Almost a year ago, I started a thread just like this one to elicit your thoughts on the way we test CPUs. Based on your responses, we made a number of changes to our test suite. Of course, we weren't able to accommodate every request. But each suggestion that made sense received careful consideration.
Well, it's that time again. We want to know how you want to see processors evaluated as we alter the benchmark suite.
As before, I think we have a reasonable mix of gaming-, productivity-, media-, and synthetic-based tests in our automated CPU software package. With that said, our ears are always open.
Now, keep in mind that we’d prefer to use free/trial/open source software, making reproducibility an option for as many of our readers as possible.
Here’s our current list of metrics. We aren't doing much with OpenCL or DirectCompute right now, preferring to save those tests for the graphics suite. With that said, feature like Quick Sync and AMD's Fusion initiative merit a reconsideration about folding in benchmarks with unique support for architecture-specific optimizations. This is something we want to be very careful with, though, as to not bias the weight of our evaluation toward any one company.
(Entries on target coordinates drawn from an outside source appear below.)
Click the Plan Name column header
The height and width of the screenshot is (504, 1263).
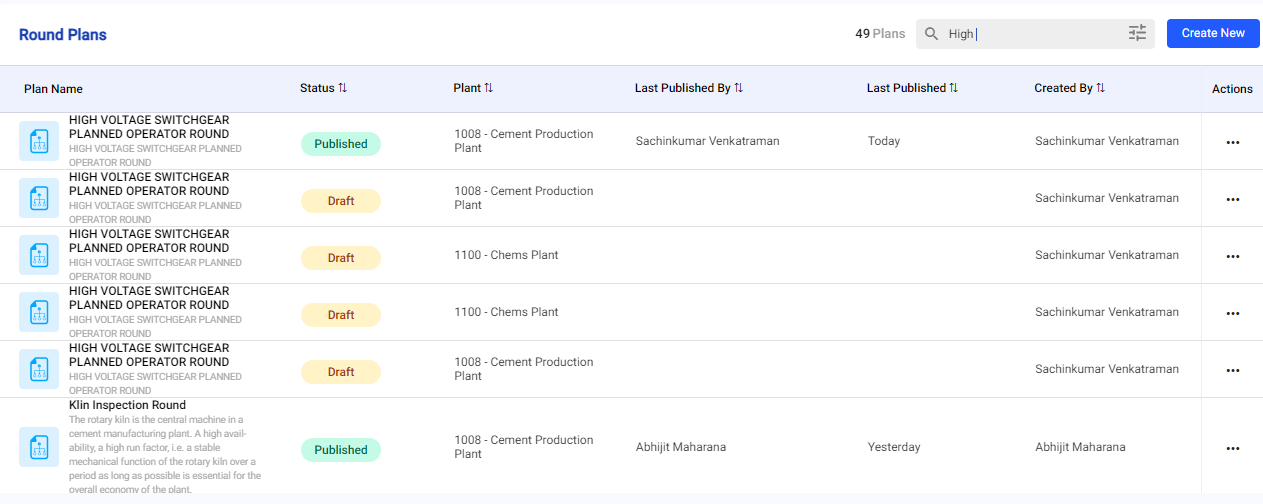click(53, 89)
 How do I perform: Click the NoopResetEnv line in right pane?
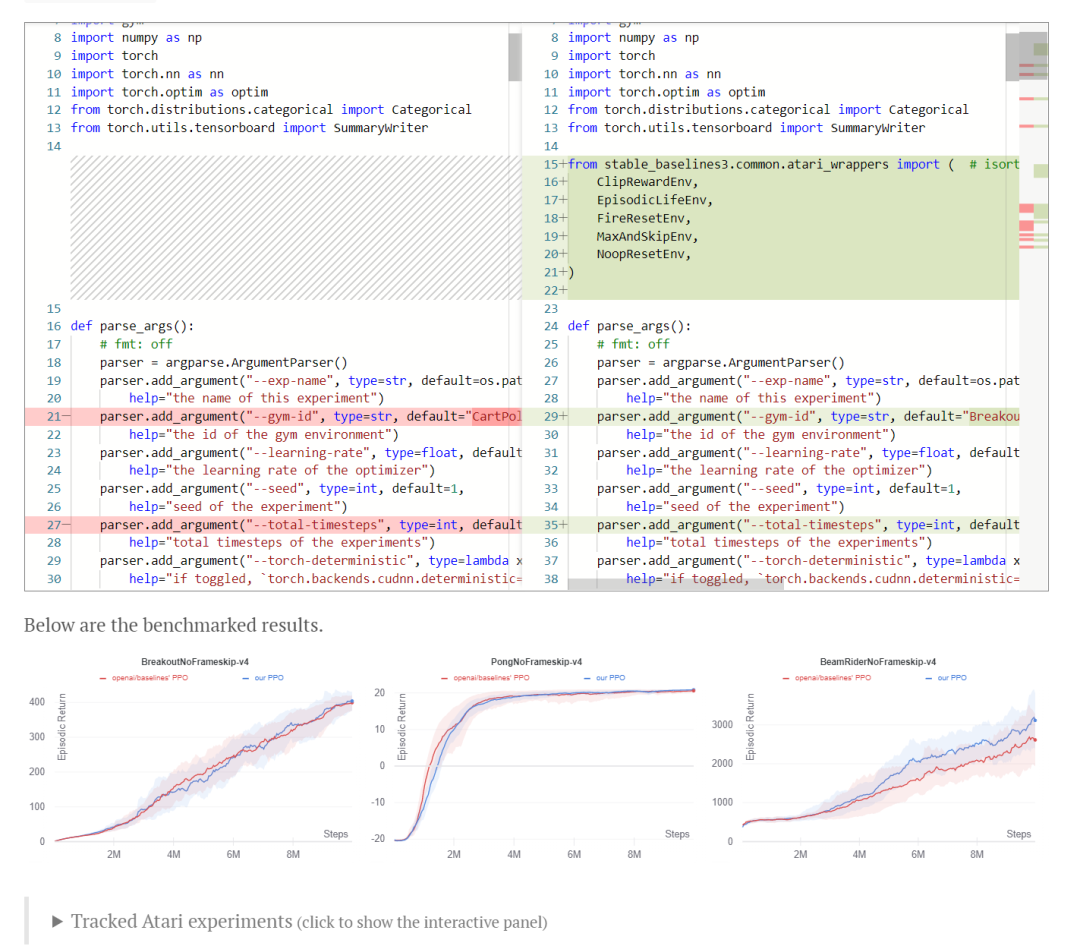pos(643,254)
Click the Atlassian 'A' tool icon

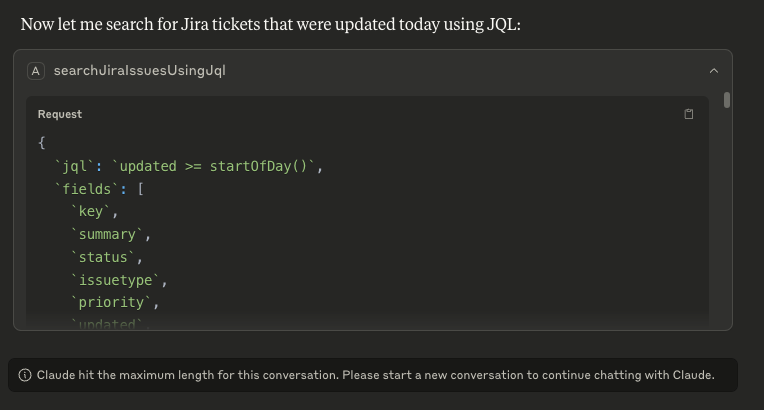click(x=36, y=71)
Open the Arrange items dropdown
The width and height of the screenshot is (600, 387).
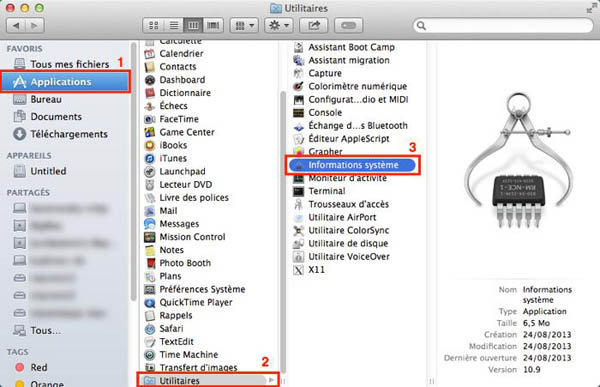244,26

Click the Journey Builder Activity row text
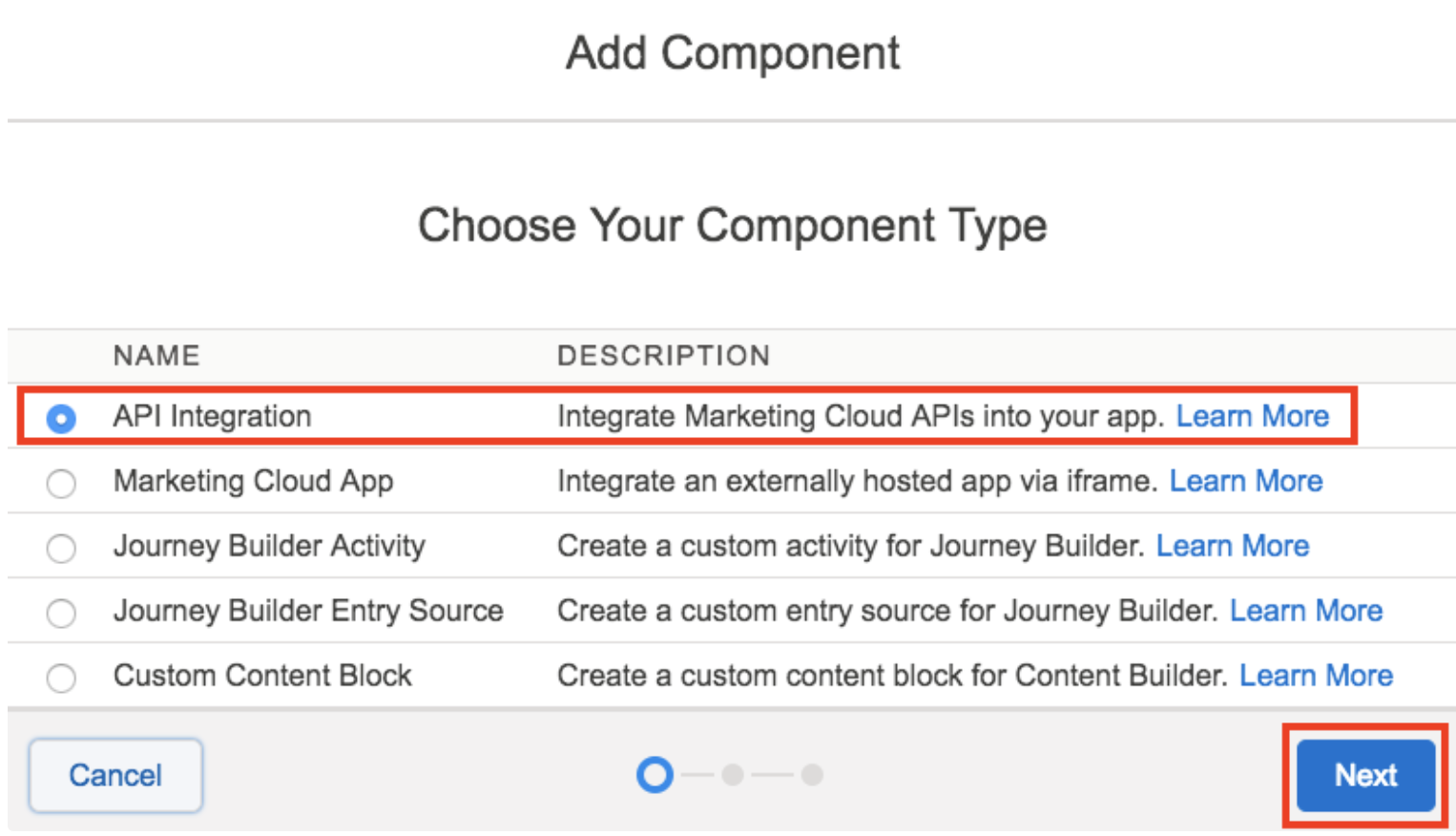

Keep that in mind as we open up the dialogue to accelerated apps.
- Apple iTunes
- Lame MP3
- HandBrake CLI
- MainConcept Reference v.2
- Autodesk 3ds Max
- Adobe Premiere Pro CS5
- Adobe After Effects CS5
- Adobe Photoshop CS5
- ABBYY FineReader 10
- PCMark 7
- 3DMark 7
- SiSoftware Sandra 2011
- Metro 2033
- F1 2010
- Aliens Vs. Predator
- Just Cause 2
Occasionally you’ll see us swap out a game, exclude a more workstation-oriented app in a mainstream, or add something like Fritz, but that’s the lineup I’m using as of…well, now. So, give us some suggestions on what you’d like to see over the next year. Bear in mind that the apps we pick from the comments you leave will likely be the ones most applicable to the largest number of people, though there is room for a handful of more fringe tests, too.